Makaska: I’ve cheated and put the two words together, which to my ear is how Dakota speakers pronounce them. All a’s are pronounced as in “Ma” for mother. Accent the middle syllable, as if you were saying “my Costco.” MaCostco. Makaska.
This is the easy part and should not have any bearing on the merits of changing the name. It’s not hard to say, so let’s not use that excuse. How do you know how to pronounce “Isles” in “Lake of the Isles” with two of five letters silent? You learned — and thought nothing of it. Not difficult.

Usage
This is a little trickier. I don’t know Dakota patterns of usage, but to my view the Minneapolis park board’s master plan entitled Calhoun/Bde Maka Ska-Harriet, which recommended the name change, is confusing. If we are dropping “lake” from Lake Calhoun and Lake Harriet, in this context shouldn’t we also drop “bde” from Bde Maka Ska. Otherwise it would be Lake Lake White Earth.

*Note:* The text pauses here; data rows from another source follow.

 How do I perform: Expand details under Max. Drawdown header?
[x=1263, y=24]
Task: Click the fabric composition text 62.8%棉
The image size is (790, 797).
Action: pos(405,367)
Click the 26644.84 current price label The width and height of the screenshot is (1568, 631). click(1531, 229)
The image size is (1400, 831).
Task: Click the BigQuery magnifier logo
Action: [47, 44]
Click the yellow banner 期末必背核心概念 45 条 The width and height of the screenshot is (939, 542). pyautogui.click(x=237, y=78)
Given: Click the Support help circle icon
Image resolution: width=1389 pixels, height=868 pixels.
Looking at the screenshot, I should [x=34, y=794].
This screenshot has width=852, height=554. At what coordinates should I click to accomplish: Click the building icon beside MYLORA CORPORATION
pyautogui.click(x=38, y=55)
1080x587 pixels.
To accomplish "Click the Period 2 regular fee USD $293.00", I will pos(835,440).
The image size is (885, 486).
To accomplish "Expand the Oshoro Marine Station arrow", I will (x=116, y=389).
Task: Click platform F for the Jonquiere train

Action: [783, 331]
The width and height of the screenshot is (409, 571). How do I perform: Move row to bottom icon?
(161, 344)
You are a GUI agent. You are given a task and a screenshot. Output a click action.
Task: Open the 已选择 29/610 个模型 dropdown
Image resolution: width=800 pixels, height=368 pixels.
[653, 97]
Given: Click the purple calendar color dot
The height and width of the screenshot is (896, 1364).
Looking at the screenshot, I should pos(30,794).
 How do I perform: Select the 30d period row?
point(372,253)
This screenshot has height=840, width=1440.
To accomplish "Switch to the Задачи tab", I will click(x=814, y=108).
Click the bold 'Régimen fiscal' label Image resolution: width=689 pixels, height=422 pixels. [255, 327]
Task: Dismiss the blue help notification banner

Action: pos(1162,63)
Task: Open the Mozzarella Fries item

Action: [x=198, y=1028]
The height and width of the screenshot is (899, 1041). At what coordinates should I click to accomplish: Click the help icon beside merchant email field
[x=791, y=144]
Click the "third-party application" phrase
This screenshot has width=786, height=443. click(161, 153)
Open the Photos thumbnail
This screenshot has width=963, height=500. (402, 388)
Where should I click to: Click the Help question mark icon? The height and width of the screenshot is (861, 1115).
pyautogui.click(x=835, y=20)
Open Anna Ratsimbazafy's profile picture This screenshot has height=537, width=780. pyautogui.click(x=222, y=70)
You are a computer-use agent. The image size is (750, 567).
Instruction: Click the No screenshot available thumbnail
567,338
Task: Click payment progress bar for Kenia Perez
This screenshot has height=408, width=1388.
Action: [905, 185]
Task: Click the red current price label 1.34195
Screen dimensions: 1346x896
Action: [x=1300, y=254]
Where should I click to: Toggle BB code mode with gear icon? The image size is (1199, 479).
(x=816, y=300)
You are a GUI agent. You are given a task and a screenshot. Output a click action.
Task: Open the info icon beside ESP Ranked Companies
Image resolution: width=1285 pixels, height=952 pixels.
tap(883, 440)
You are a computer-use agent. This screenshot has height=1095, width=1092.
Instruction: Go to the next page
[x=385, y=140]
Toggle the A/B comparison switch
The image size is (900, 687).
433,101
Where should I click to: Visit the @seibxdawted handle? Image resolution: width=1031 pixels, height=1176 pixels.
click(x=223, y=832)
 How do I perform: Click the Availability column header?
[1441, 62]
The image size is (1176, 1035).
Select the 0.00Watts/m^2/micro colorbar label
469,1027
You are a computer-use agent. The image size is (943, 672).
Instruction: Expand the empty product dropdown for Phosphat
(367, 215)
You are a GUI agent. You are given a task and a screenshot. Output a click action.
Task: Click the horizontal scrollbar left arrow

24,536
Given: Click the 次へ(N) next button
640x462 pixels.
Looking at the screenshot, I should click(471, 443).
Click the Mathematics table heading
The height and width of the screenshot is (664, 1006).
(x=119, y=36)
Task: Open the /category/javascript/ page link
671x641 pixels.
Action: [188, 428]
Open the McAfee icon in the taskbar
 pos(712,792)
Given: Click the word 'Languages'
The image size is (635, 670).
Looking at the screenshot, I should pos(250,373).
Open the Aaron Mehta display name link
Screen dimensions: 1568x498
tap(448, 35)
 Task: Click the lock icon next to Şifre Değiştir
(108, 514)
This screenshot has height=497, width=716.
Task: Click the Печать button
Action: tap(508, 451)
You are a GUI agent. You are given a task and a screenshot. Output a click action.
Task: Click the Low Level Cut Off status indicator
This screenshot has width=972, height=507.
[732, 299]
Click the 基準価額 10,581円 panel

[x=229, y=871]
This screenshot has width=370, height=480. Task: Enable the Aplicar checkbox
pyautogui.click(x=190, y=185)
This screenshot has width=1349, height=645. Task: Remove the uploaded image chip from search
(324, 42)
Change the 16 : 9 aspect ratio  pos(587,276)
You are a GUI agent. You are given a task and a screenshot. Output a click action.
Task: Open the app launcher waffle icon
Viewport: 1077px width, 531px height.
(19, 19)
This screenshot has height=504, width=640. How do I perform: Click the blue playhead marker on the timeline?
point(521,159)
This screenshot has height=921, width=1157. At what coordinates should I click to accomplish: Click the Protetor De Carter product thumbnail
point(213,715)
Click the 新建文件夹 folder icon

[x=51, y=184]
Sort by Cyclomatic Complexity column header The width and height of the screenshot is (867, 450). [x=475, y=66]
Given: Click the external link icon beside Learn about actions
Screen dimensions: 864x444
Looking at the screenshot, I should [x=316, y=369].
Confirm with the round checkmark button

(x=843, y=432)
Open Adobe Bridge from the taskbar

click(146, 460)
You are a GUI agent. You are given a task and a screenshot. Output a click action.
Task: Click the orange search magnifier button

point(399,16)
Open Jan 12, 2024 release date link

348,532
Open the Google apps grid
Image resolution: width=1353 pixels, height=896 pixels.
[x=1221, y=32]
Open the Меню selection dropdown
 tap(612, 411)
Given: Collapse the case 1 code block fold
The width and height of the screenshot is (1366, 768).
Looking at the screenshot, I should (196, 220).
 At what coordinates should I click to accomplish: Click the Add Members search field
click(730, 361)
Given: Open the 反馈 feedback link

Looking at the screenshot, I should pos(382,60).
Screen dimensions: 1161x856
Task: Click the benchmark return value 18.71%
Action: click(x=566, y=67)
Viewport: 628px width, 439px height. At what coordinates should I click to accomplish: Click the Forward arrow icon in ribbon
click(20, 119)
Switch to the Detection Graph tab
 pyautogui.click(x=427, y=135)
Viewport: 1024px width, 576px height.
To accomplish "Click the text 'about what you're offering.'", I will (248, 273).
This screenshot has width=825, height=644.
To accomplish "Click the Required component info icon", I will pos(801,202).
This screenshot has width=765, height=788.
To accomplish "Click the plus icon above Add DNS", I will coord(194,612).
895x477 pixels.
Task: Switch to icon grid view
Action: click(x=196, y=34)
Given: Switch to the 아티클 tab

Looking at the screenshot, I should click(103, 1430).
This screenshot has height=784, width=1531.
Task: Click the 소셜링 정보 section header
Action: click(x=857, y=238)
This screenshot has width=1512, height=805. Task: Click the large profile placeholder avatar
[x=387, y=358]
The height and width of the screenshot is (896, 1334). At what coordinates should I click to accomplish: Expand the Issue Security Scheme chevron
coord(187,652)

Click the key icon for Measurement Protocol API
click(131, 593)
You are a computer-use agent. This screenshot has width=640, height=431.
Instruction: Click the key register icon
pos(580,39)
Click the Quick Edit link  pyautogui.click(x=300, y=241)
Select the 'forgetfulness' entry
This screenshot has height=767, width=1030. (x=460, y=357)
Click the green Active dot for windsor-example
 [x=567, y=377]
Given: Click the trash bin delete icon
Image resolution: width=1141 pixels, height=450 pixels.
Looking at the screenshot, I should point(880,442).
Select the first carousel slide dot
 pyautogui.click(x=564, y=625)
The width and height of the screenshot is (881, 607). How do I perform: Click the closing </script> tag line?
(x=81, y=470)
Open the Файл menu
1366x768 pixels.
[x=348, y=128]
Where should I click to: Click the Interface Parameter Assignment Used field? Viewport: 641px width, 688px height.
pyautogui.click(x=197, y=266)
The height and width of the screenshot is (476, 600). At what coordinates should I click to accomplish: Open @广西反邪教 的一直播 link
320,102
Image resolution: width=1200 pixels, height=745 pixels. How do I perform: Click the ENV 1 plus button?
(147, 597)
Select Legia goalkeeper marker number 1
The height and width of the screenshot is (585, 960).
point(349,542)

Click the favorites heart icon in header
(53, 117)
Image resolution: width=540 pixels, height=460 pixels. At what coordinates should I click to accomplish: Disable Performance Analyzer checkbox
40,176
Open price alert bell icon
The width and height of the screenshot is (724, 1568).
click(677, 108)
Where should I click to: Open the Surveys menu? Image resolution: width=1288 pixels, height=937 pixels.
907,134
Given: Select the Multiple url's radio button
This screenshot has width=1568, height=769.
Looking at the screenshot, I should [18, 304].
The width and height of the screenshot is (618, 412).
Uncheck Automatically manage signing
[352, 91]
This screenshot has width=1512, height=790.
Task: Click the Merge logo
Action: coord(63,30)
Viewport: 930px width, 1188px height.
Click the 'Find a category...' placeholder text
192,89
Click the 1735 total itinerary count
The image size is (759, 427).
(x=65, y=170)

In other words, Bde Maka Ska replaces Lake Calhoun, not just Calhoun. Maybe Dakota grammarians would box your ears if you said the equivalent of, “I’m going to bike around Maka Ska this afternoon.” Maybe in Dakota “lake” or “bde” must always be part of a lake name. But if the “bde” doesn’t have to bde there, couldn’t the park board have approved renaming the lake “Maka Ska”? I ask in part because I haven’t heard any objection to the word “lake” itself, although Tony Lake, Lake Street, and Veronica Lake all have had detractors. (I’ve never seen her right eye!)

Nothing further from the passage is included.